Comments

You must log in or register to comment.

gunshoes t1_j5r241t wrote

Technically, and I emphasize the technically, the set of function represented by a neural network require only one layer. However, there is little guarantee that you can feasibly find the proper configuration or train the network accurately.

By adding another layer, you can reduce the training burden by spreading it across layers. The extra dropout also allows more regularization.

This is the part of deep learning where it's less science and more, "eh, sounds like it works."

1

HateRedditCantQuitit t1_j5r2kt5 wrote

If you have Y = A B X, then is M = A B full rank? If not, then they're not even equivalent.

2

suflaj t1_j5r4u61 wrote

Dropout is not strictly a linear function (it can be randomly), and the chances are that it will add non-linearity for p>0, so yeah, that probably made the difference.

2

HateRedditCantQuitit t1_j5r5f69 wrote

You can represent any `m x n` matrix with the product of some `m x k` matrix with a `k x n` matrix, so long as k >= min(m, n). If k is less than that, you're basically adding regularization.

Imagine you have some optimal M in Y = M X. Then if A and B are the right shape (big enough in the k dimension), they can represent that M. If they aren't big enough, then they can't learn that M. If the optimal M doesn't actually need a zillion degrees of freedom, then having a small k bakes that restriction into the model, which would be regularization.

Look up linear bottlenecks.

3

arg_max t1_j5r8qe6 wrote

What do you mean by "function represented by a neural network"? If you are hinting in the direction of universal approximation, then yes, you can learn any continuous function arbitrarily close with a single layer, sigmoid activation and infinite width. But similarly, there exist some results that show you can achieve a similar statement with a width-limited and "infinite depth" network (the required depth is not infinite but depends on the function you want to approximate and is afaik unbounded over the space of continuous functions).
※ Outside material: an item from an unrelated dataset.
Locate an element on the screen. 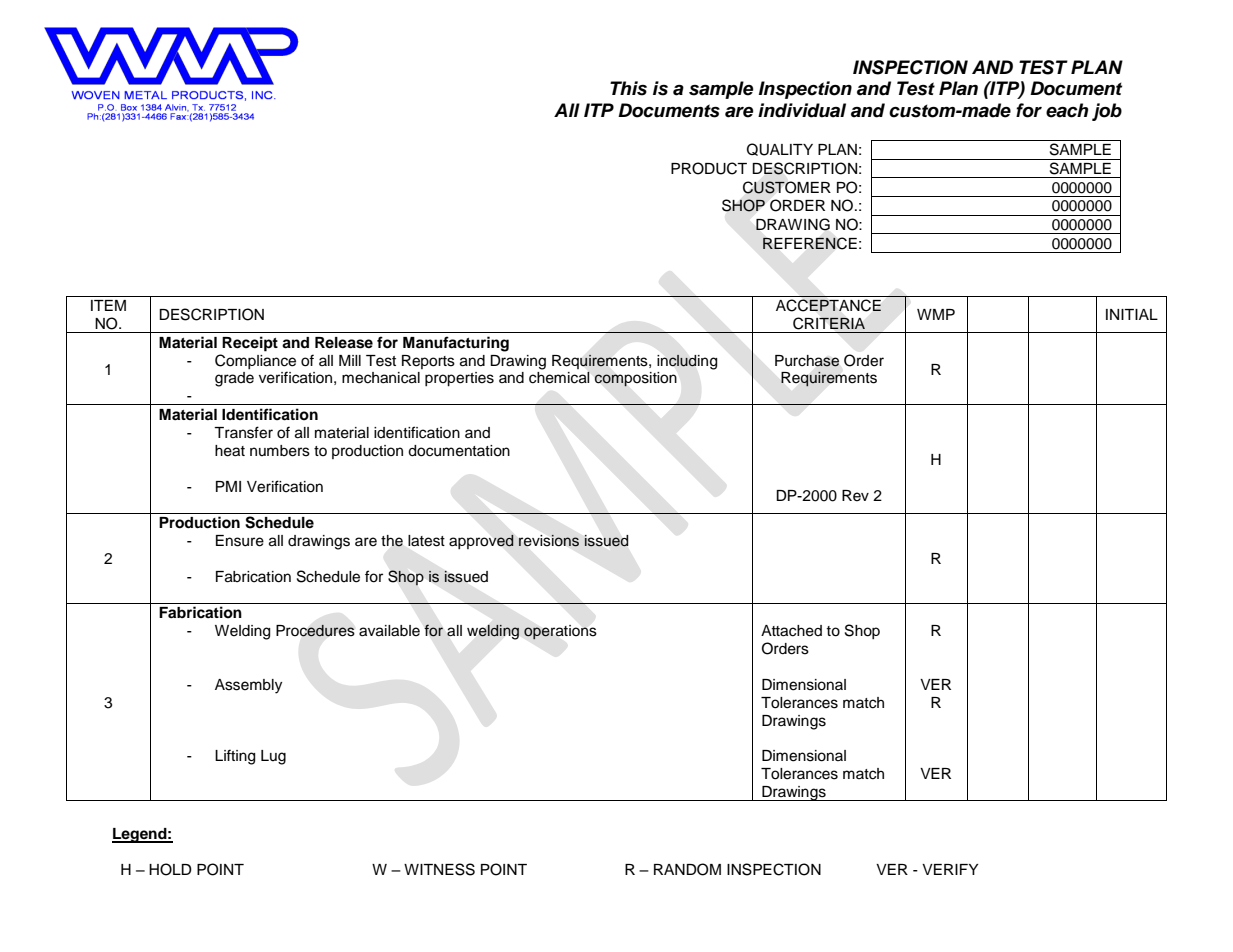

In practice, we are far away from either infinite width or depth so specific configurations can matter.

1

LetterRip t1_j5ratja wrote

They learn faster/more easily. You can collapse them down to a single layer after training.

3

PredictorX1 t1_j5rb8gp wrote

>I was in the understanding that two contiguous linear layers in a NN would be no better than only one linear layer.

This is correct: In terms of the functions they can represent, two consecutive linear layers are algebraically equivalent to one linear layer.

1

tornado28 t1_j5rdebv wrote

Sorry to be skeptical but I don't think this is really why your one run was better than the other. I think you also changed something else inadvertently.

2